Slate the language that used PMD has been moribund "after loss of interest from the lead implementor." I'm not sure if this reflects on the difficulty of optimizing the dispatch algorithm in a highly dynamic environment. After being initially excited by PMD, the reality of it made it seem to me to be an argument in favor of generic functions.

Re: generic functions

What is your opinion about which part of the reality of it seems troublesome? If the optimization issue was taken care of, would PMD be cool again? Or is Prototyping (javascript, no?) just generally a bad idea? Is it only a bad idea when faced with having to choose between it and multi-methods? Thanks for any thoughts / experiences.

well

Not sure what you mean by a 'good idea', but the next version of ES4 (so JS2) promotes sealed classes by default: to use prototypes in the class system, one must go the extra step of annotating a class as 'dynamic'. This started with ActionScript 3 (Flash), which was motivated by the Flex guys wanting faster dispatch etc. Not sure why type-feedback wouldn't have sufficed, but so goes.

About Slate

I wrote that notice. Lee Salzman is the one who initially lost interest. PMD was not difficult in principle to optimize for; the problem was that we attempted to write a Strongtalk-style setup and succeeded at writing Strongtalk-style libraries while not really making any significant progress on an dynamic inlining framework to optimize the cost of significant message-passing layers (Lee was the compiler-writer and focussed on an elaborate and interesting compiler framework that he never used, and the VM we wrote wasn't suitable for movement in this direction).
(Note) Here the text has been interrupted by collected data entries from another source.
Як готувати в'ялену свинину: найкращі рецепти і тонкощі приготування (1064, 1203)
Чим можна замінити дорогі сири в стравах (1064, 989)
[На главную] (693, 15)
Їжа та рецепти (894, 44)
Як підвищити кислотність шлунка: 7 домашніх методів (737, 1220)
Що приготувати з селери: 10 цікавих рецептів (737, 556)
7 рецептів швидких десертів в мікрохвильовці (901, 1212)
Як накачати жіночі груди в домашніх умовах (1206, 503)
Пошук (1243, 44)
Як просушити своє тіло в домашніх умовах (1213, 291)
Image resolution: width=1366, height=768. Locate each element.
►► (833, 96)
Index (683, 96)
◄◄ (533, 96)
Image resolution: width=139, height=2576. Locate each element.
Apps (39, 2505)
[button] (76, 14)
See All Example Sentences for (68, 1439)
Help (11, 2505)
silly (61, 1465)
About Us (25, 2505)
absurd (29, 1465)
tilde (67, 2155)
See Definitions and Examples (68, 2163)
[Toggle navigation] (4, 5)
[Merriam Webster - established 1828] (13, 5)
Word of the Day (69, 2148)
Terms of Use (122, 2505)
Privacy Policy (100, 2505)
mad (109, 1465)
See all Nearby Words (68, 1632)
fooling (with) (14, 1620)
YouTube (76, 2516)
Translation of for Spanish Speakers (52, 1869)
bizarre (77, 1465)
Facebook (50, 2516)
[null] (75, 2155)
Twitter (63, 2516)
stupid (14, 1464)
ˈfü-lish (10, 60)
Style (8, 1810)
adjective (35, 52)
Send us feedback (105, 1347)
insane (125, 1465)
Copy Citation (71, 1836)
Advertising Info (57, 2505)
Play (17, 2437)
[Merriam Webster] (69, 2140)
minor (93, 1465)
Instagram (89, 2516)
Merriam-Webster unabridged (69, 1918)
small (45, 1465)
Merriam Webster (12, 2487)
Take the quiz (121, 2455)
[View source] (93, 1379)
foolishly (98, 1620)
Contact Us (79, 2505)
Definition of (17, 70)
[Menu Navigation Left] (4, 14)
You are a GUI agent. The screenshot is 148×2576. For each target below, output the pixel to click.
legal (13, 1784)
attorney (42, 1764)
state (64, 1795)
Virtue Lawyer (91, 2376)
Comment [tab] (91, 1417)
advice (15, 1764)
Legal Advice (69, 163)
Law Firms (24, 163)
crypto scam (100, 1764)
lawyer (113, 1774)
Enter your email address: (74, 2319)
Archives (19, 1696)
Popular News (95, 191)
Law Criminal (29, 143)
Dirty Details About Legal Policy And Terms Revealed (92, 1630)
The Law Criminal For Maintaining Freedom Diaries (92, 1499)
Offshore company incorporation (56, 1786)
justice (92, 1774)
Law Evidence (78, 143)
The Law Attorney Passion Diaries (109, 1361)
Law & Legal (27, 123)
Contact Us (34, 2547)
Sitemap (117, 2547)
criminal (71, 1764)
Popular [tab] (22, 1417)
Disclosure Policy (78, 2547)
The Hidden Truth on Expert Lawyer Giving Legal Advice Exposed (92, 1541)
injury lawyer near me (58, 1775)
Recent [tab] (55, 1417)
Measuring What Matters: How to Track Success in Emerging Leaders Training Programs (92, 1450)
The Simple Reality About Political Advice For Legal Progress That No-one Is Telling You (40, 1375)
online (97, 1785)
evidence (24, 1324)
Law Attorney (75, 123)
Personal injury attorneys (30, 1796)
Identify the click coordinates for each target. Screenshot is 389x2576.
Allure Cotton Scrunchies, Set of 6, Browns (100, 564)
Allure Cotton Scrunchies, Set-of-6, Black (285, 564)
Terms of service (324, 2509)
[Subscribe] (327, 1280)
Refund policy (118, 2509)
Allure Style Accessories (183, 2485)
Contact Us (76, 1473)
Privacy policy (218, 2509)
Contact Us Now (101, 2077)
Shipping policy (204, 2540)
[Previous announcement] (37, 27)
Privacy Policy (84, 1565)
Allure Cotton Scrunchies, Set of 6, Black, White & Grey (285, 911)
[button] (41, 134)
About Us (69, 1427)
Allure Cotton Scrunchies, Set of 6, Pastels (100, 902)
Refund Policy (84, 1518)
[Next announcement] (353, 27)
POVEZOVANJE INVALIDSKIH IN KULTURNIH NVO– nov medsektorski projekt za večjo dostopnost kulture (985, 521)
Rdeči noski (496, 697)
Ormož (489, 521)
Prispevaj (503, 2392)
So, while individual primitive message-sends were fast, average libraries were far slower than their counterparts. The Strongtalk experience explains that in detail.

unexpected scaling costs?

Brian Rice: ... average libraries were far slower than their counterparts.

Did layers add too much indirection? Did the layers or message passing touch too much memory? (I only ask because touching too much memory kills lots of things. It's hard to anticipate cache line behavior when things scale. Testing primitives in isolation can rack up nice looking numbers that don't apply later when cache lines are missed under memory load.)

I like to write methods that are small, and oo style encourages small methods, but this appears to have poor cache line behavior compared to making methods longer (with suitable use of __builtin_expect for likely/unlikely macros). Sorry I'm just sketching this idea for others: it's a good idea to empirically test what happens if you arrange code to keep going without interruption in key runtime paths. (Sorry if it's not directly related to Slate.)

Scaling Costs

The scaling costs were not unexpected, per se. The Strongtalk literature spells out that libraries from Strongtalk ran 30 times slower on other Smalltalk systems, but that libraries from other systems ran only 3 times faster. The fact is that a polymorphic inlining compiler removes the heavy message-passing overhead of an extremely well-factored system, which we had. An example was a polymorphic "isZero" method which abstracted calls to "= 0". The library was so abstract and teased apart into separate layers that the code-base was extremely easy to read, but extremely slow as it scaled.

So as far as we could tell (using simple profiling), the costs were entirely about speed, not memory issues. Slate images have been garbage collected with a mark-sweep-compact cycle, and often tried to minimize motion.

If I had some energy/enthusiasm left for working on the project at this point, I might try to identify/quantify this problem, but the simple fact is that inlining should have bought us a lot of advancements, and we've never had it.

From a point of view,

null means "doesn't exist". For instance, if a linked-list node's next member is null then the link's next member doesn't exist. In jargonic terms, null logically negates the existence of a indirectionally defined object. This is a very easy definition to write out in predicate logic. This model holds true when there is no memory leaks in any code.

Another possible treatment of null is "undefined".